C’est ce souvenir qui m’a inspiré le titre de mon texte : Mon Serge Fiori.

Même à la retraite de Radio-Canada, je continue à m’intéresser à cet artiste qui devient beaucoup plus présent dans l’actualité.

En 2014, Fiori nous offre, enfin, un nouveau disque solo que j’adopte immédiatement et dans son tout. De la chanson Le monde est virtuel, formidable constat de l’air du temps, en passant par Laisse-moi partir déjà mentionnée, et Jamais, sur laquelle il marie de nouveau sa voix à celle de Monique Fauteux, c’est tout bon.

Ce disque vaut deux autres Félix en carrière à Serge Fiori : Meilleur vendeur et Album de l’année- adulte contemporain.

Deux ans plus tard, le 15 novembre 2016, Fiori ressort L’Heptade, en format XL.

Je suis alors journaliste au magazine web avenues.ca.:

‘’Le coffret de trois CD offre une rareté: des images d’Harmonium en spectacle. À l’Outremont! Et il y a aussi une chanson en prime, C’est dans le noir, que Serge Fiori avait écrite pour ouvrir le spectacle L’Heptade. Fiori trouvait que commencer avec Comme un fou, était un peu trop raide. Cette nouvelle chanson, enregistrée au Centre national des arts d’Ottawa en 1977, a été rescapée d’une cassette, elle aussi découverte à la onzième heure. Il y a dans les crédits une mention à Jean-Pierre Bissonnette pour le «débruitage».  Fou ce que la technologie permet aujourd’hui.’’

Et de poursuivre :

‘’ Ce qui m’a renversé et fait verser quelques larmes à l’écoute de L’Heptade XL, c’est la charge émotive qu’il y a dans cette œuvre. On la reçoit différemment selon qu’on a 18 ans, comme au moment de la sortie du disque, ou 58 ans aujourd’hui.

 

Je suis fasciné de penser que Serge Fiori a commencé à écrire ça alors qu’il avait 23 ans. l’heptade témoignait d’une grande maturité musicale.

 

Ça n’a pas vieilli.
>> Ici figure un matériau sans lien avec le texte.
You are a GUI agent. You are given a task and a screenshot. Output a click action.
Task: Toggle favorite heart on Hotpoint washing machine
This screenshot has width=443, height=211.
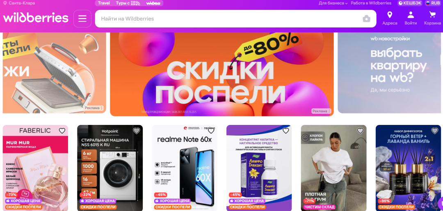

C’était déjà en dehors du temps en 1976 comme en témoigne entre autres la  fabuleuse pièce instrumentale Lumière de jour du pianiste Serge Locat.

Ces musiciens se sont adressés à notre intelligence et nous ont ouverts à une autre dimension. J’avoue que ça nous amène à regretter cette époque où la création musicale pouvait être à la fois libre et rassembleuse. l’heptade, un ovni dans le paysage musical québécois en 1976, s’est quand même vendu à plus de 300 000 exemplaires. SUCCÈS UN JOUR, SUCCÈS POUR TOUJOURS.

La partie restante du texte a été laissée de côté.